▸ Work request:
Find the lines below holding the word "width" and copy each of them.

▸ Information provided:
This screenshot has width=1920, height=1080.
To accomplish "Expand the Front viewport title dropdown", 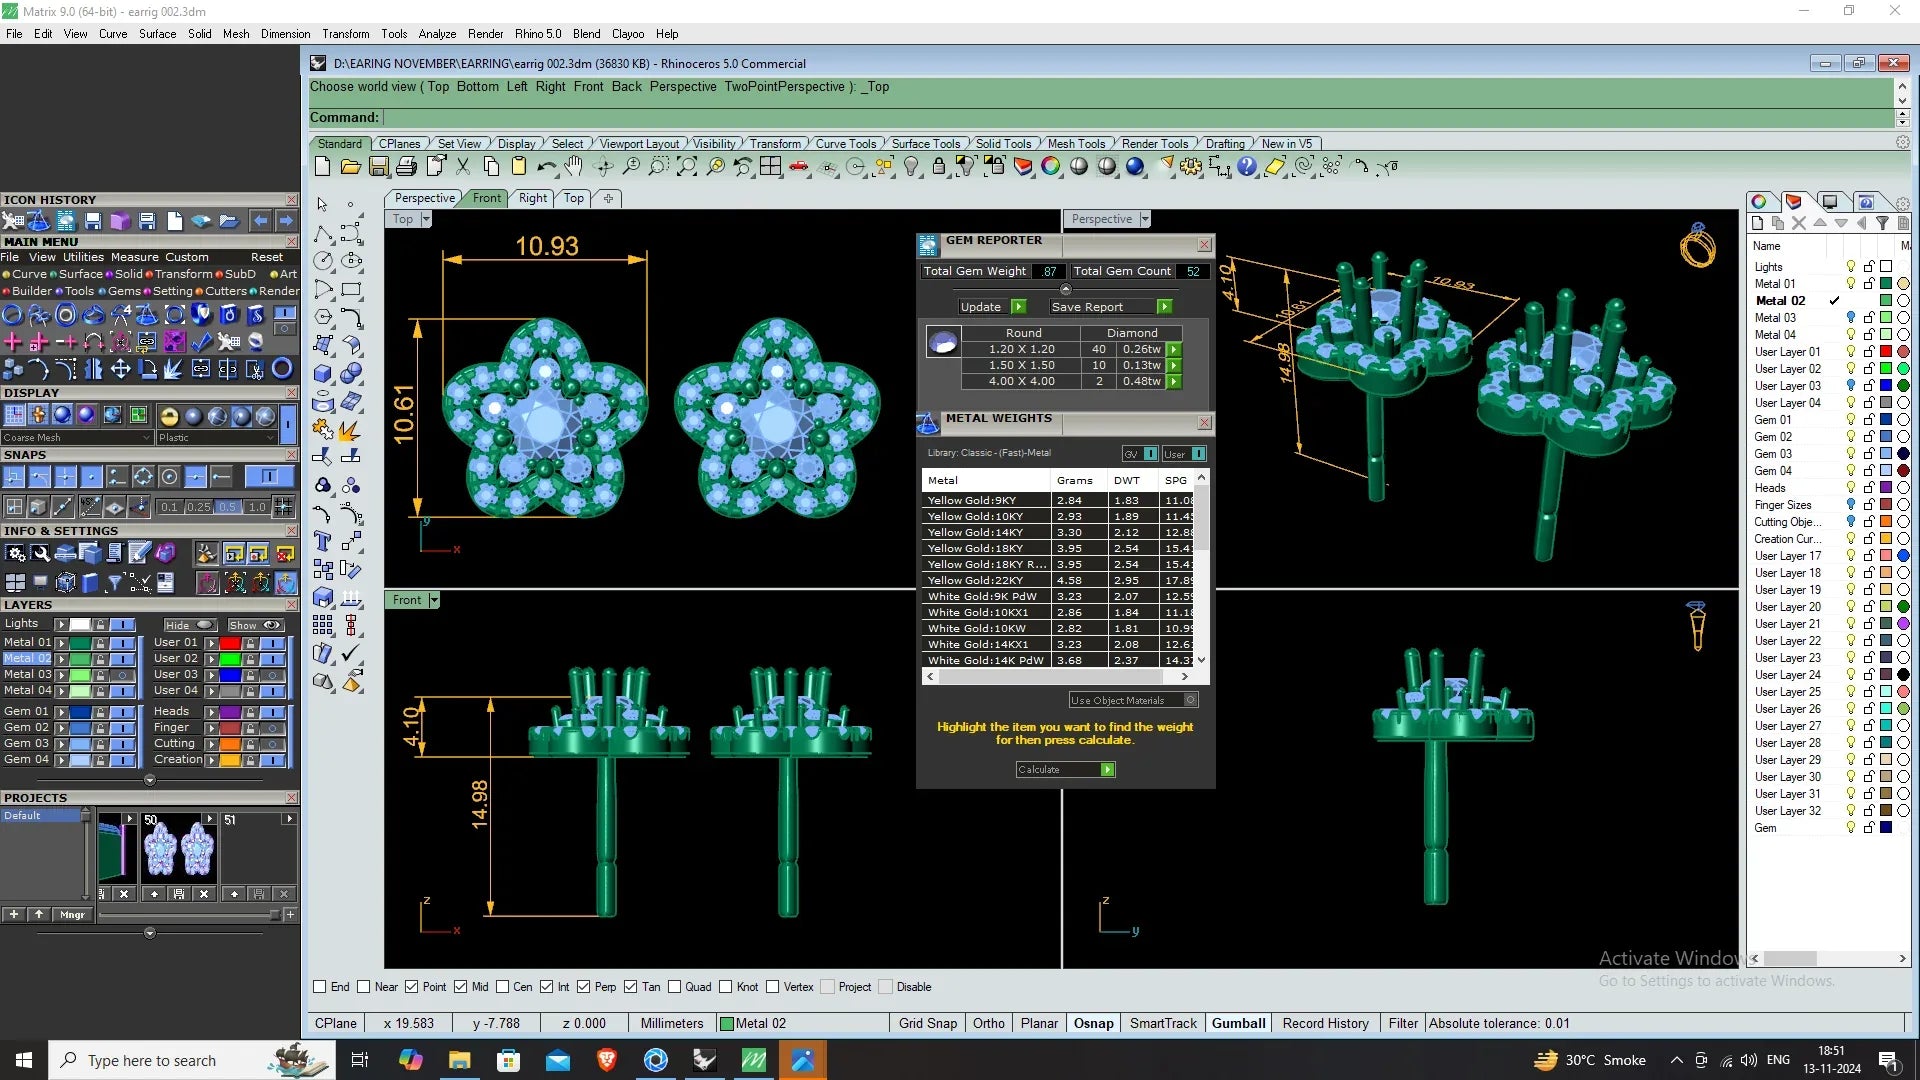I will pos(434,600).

* * *

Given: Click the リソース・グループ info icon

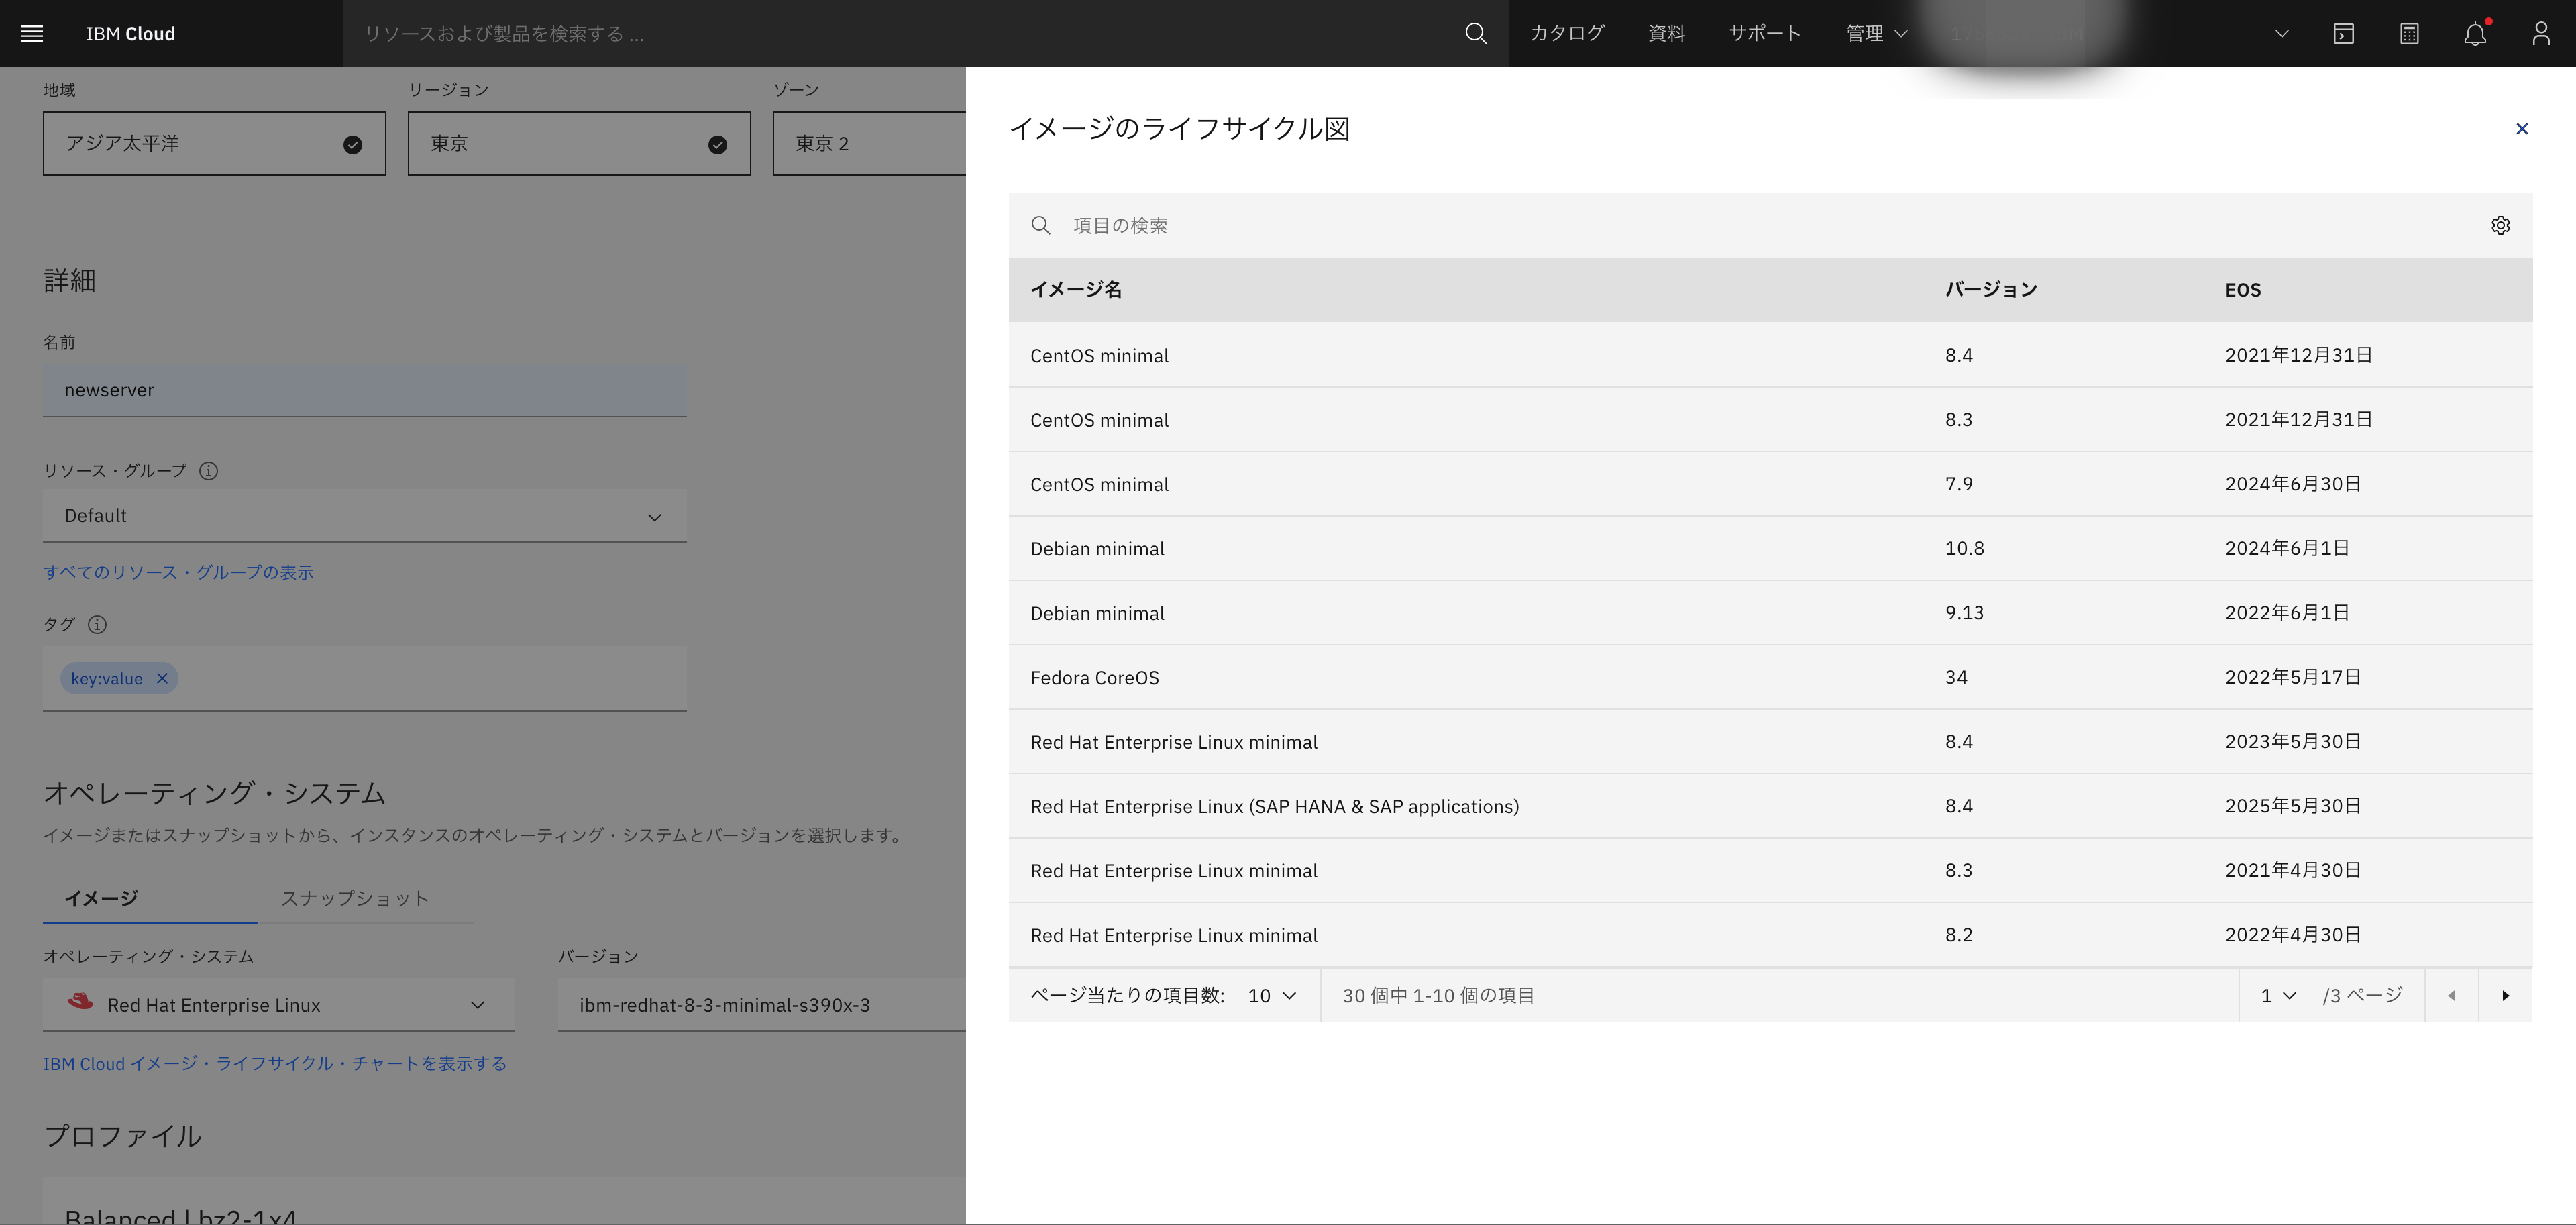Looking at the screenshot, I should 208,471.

---

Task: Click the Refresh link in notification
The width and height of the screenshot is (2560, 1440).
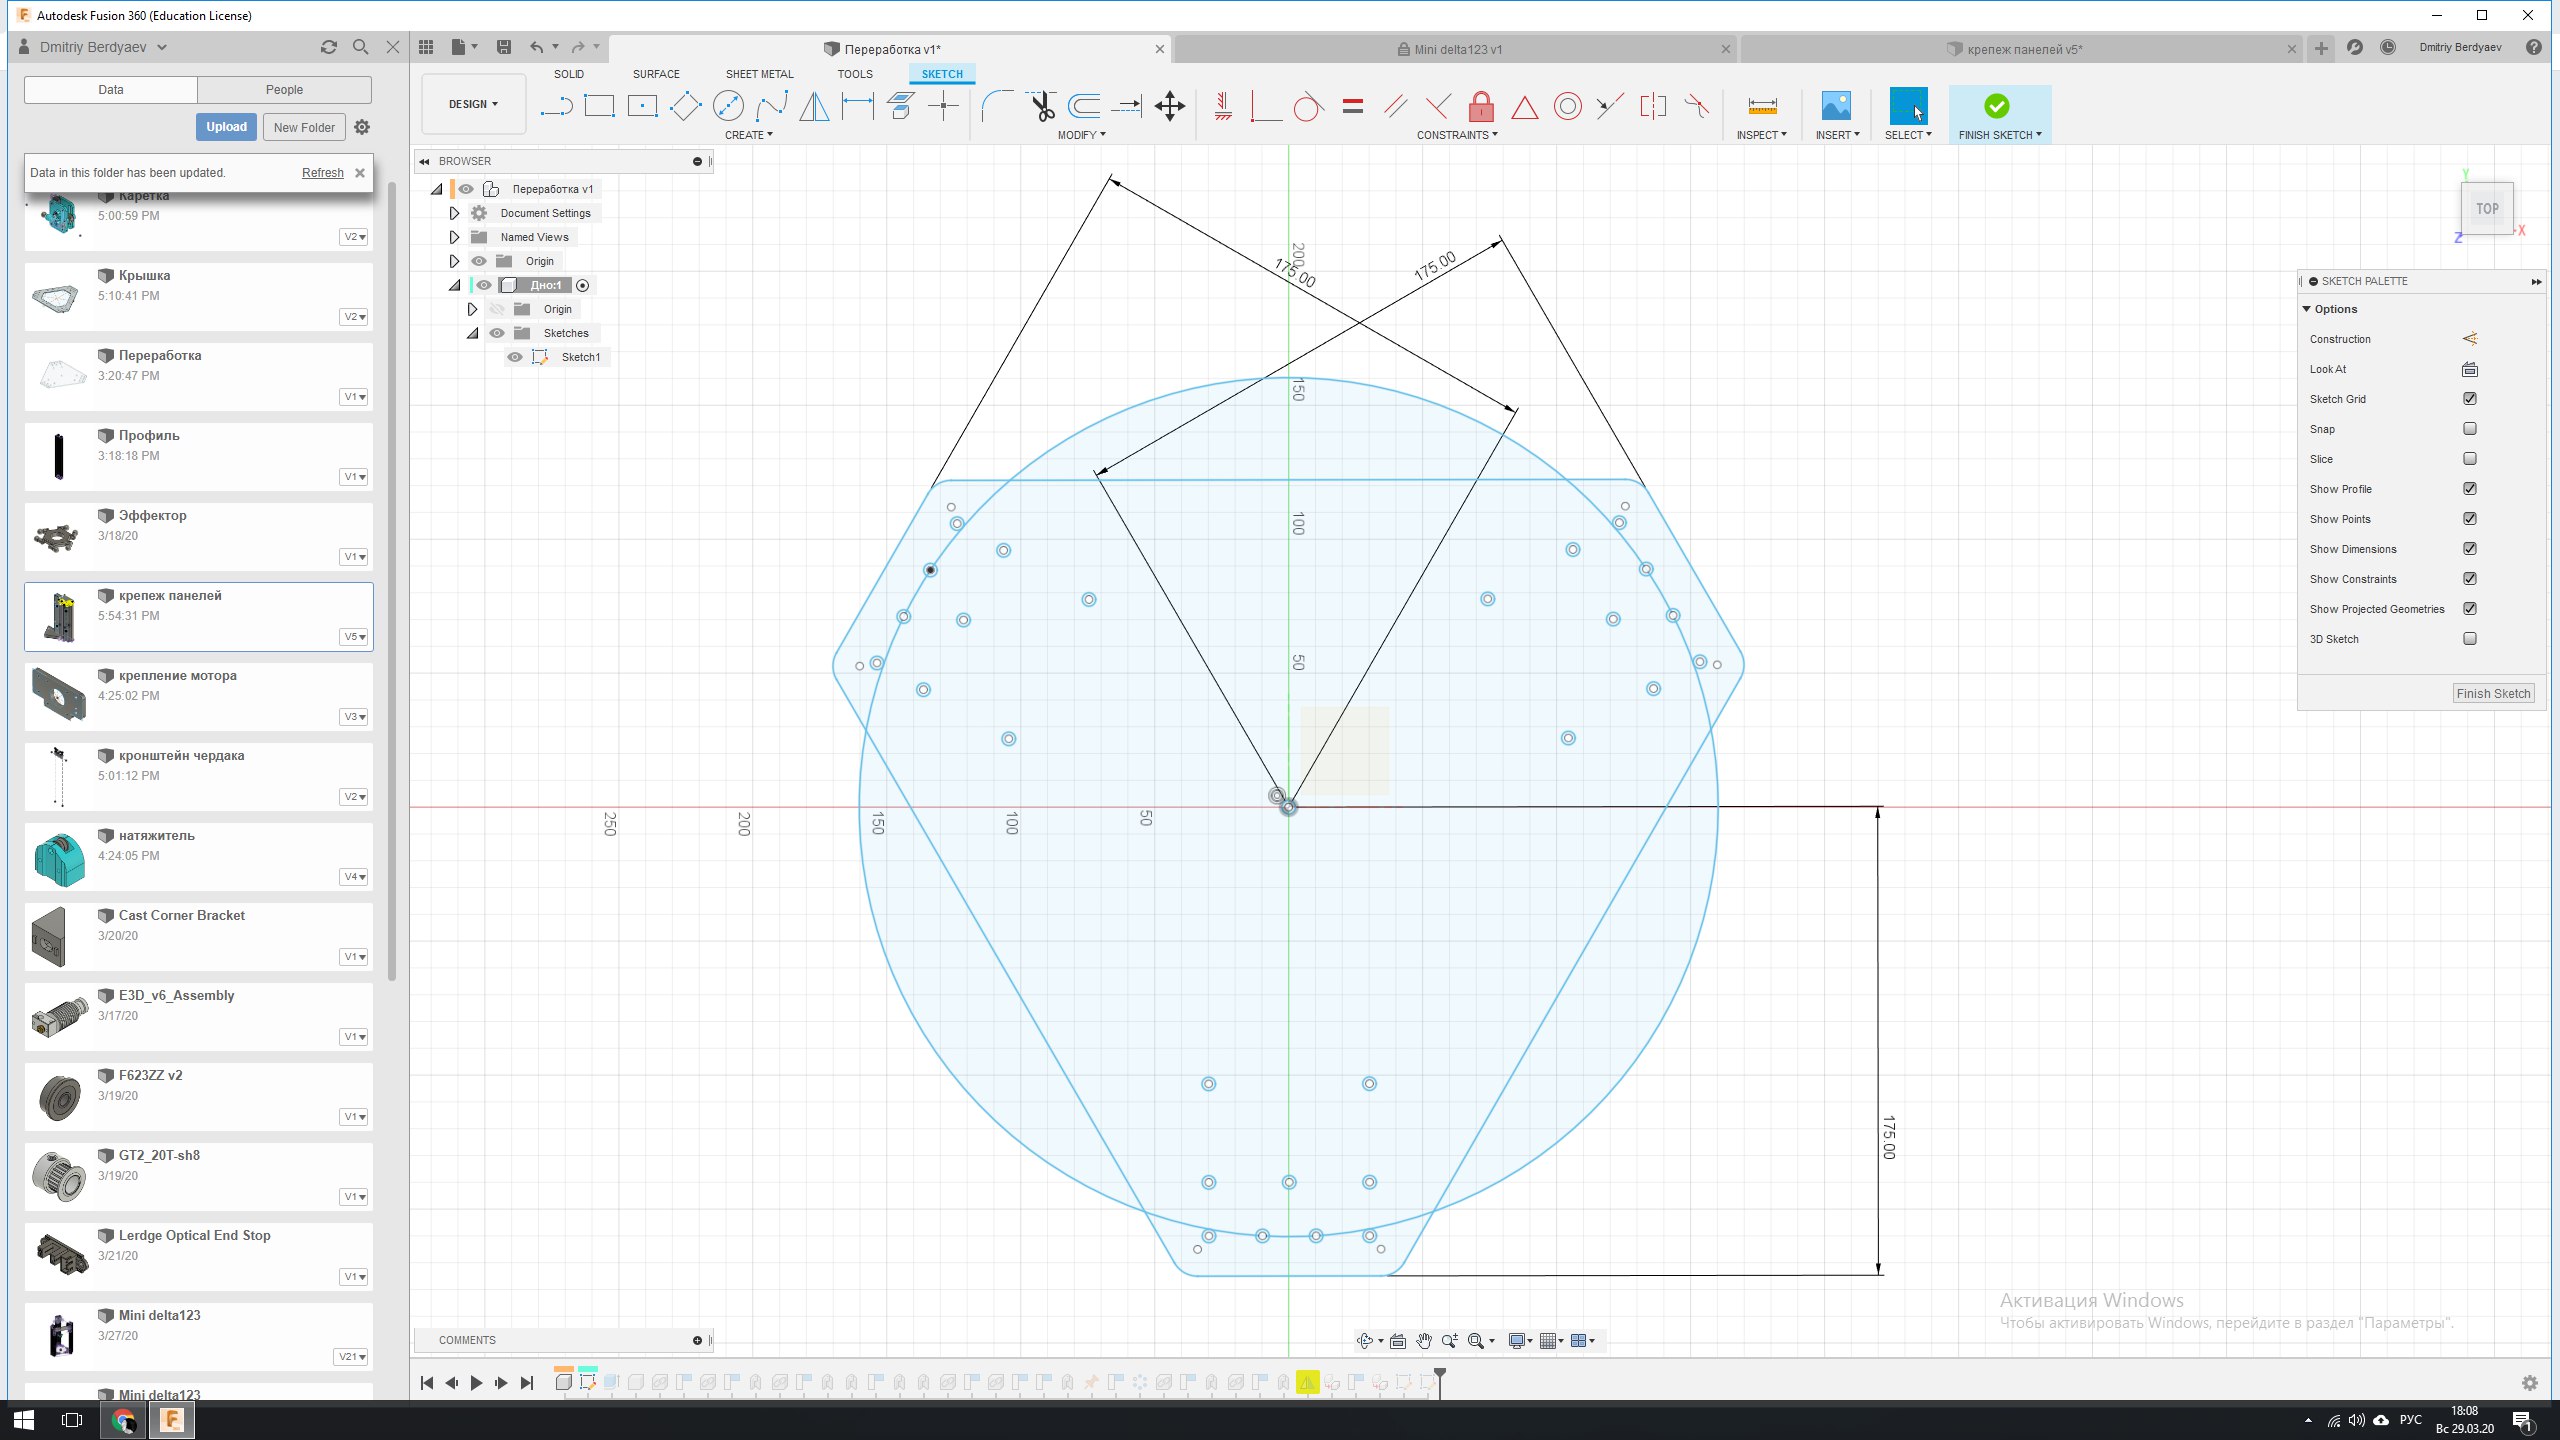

▸ Written response:
This screenshot has width=1920, height=1080.
The width and height of the screenshot is (2560, 1440).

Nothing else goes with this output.